Dive Brief:
-
Researchers determined that Medicaid expansion provides patients with greater choice in hospitals and reduced average travel time to emergency departments, according to a study published Tuesday by Annals of Internal Medicine.
-
Hospitals in states that expanded Medicaid say a 47.1% drop in uninsured ED visits in the 12 months following expansion and Medicaid visits increased 125.7%.
-
These results show benefits to Medicaid expansion, although expansion has also produced some unanticipated and unintended effects, as well.
Dive Insight:
Researchers looked at data covering more than one million ED visits at for-profits by adult patients in 2013 and 2014. They focused non-discretionary conditions that almost always require ED care regardless of insurance coverage. The results could translate into improved outcomes for patients.
Insurance coverage achieved through Medicaid expansion allow patients to receive care from a broader range of hospitals, which could mean a closer hospital. There was a 6.2% decrease in average travel time to ED departments in states that expanded Medicaid, which might improve outcomes. “Minutes cut down traveling to the hospital can literally make the difference for whether a patient lives or dies,” Brendan Saloner, a researcher at John Hopkins University who is unassociated with this study, told Reuters.

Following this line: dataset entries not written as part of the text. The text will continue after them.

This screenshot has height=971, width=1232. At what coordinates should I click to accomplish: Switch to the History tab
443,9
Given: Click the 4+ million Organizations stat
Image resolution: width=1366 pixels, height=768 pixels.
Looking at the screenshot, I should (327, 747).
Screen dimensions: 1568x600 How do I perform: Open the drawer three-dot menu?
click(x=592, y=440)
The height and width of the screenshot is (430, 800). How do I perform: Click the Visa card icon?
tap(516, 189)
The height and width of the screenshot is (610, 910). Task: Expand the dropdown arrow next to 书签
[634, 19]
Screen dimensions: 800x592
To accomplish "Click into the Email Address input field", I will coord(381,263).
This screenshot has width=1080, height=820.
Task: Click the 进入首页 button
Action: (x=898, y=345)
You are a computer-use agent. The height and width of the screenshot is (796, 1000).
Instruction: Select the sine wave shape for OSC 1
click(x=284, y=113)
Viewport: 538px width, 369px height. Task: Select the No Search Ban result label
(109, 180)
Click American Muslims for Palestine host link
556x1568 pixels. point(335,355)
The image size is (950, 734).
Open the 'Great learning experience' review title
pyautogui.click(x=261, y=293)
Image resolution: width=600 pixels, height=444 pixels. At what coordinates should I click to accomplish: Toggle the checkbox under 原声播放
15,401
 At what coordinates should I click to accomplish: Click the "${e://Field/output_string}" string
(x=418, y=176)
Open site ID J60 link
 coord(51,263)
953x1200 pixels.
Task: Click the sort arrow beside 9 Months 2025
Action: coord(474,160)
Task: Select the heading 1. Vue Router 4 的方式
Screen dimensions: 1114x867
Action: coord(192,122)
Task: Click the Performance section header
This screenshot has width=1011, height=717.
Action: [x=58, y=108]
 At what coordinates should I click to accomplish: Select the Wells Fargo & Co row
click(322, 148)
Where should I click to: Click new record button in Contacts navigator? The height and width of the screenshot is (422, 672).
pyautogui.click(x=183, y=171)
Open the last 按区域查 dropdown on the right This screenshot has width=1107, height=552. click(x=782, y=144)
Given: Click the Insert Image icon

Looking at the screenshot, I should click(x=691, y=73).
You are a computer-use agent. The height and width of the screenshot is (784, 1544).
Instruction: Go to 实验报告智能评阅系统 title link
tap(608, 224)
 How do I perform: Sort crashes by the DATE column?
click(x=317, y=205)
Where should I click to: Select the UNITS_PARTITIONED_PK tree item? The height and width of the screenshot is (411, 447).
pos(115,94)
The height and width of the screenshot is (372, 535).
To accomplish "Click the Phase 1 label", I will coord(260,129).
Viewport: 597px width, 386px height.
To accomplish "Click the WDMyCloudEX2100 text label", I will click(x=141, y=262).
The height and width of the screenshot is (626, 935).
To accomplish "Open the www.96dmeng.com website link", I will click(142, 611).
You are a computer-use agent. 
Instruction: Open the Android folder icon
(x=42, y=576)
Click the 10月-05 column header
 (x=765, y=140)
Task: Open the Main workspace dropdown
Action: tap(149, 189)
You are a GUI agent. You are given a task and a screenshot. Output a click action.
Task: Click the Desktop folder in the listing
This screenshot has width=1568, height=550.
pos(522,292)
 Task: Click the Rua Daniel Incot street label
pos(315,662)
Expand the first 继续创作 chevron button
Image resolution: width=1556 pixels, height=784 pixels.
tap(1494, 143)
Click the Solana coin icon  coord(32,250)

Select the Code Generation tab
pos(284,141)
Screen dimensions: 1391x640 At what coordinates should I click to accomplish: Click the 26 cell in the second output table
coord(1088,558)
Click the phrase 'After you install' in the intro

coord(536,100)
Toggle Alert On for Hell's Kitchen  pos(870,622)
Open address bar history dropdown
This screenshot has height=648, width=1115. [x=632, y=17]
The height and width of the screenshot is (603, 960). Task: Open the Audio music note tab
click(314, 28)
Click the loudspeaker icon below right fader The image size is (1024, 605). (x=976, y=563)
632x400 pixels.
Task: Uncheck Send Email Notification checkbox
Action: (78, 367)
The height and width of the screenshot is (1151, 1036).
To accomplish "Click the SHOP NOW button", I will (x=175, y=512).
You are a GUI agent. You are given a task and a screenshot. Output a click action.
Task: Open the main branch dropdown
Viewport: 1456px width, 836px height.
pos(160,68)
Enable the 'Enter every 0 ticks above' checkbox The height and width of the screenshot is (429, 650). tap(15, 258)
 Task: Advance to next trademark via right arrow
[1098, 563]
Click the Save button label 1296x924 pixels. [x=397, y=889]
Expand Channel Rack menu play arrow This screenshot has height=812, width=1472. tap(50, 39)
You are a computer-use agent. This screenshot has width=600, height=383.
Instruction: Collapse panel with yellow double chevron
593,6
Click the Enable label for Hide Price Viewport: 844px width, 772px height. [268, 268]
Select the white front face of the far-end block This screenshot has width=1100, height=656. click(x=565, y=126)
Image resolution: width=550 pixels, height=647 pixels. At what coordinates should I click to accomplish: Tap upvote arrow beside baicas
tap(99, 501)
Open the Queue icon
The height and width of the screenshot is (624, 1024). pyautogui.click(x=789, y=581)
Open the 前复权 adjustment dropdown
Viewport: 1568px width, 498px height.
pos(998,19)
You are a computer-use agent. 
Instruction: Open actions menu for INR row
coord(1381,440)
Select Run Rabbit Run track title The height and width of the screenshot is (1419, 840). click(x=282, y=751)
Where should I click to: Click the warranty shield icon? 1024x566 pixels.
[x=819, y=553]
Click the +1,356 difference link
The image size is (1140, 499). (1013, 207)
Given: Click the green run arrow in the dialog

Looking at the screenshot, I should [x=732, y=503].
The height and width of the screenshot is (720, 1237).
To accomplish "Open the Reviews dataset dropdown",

There is some doubt that the results could lead to improved outcomes. The study didn’t investigate how long patients wait to receive care once they arrive at a hospital, according to Reuters. Additionally, benefits could be limited to patients in urban areas. Patients in other areas might not have closer options available.
Medicaid expansion has delivered mixed results so far. Policymakers had hoped expansion would lead to more reliance on primary care services rather the ED services, but this doesn’t appear to have occurred, as the Washington Post reported in October. Hospitals are probably not too unhappy. A study published by Health Affairs in August showed that uncompensated care costs have fallen in states that expanded Medicaid.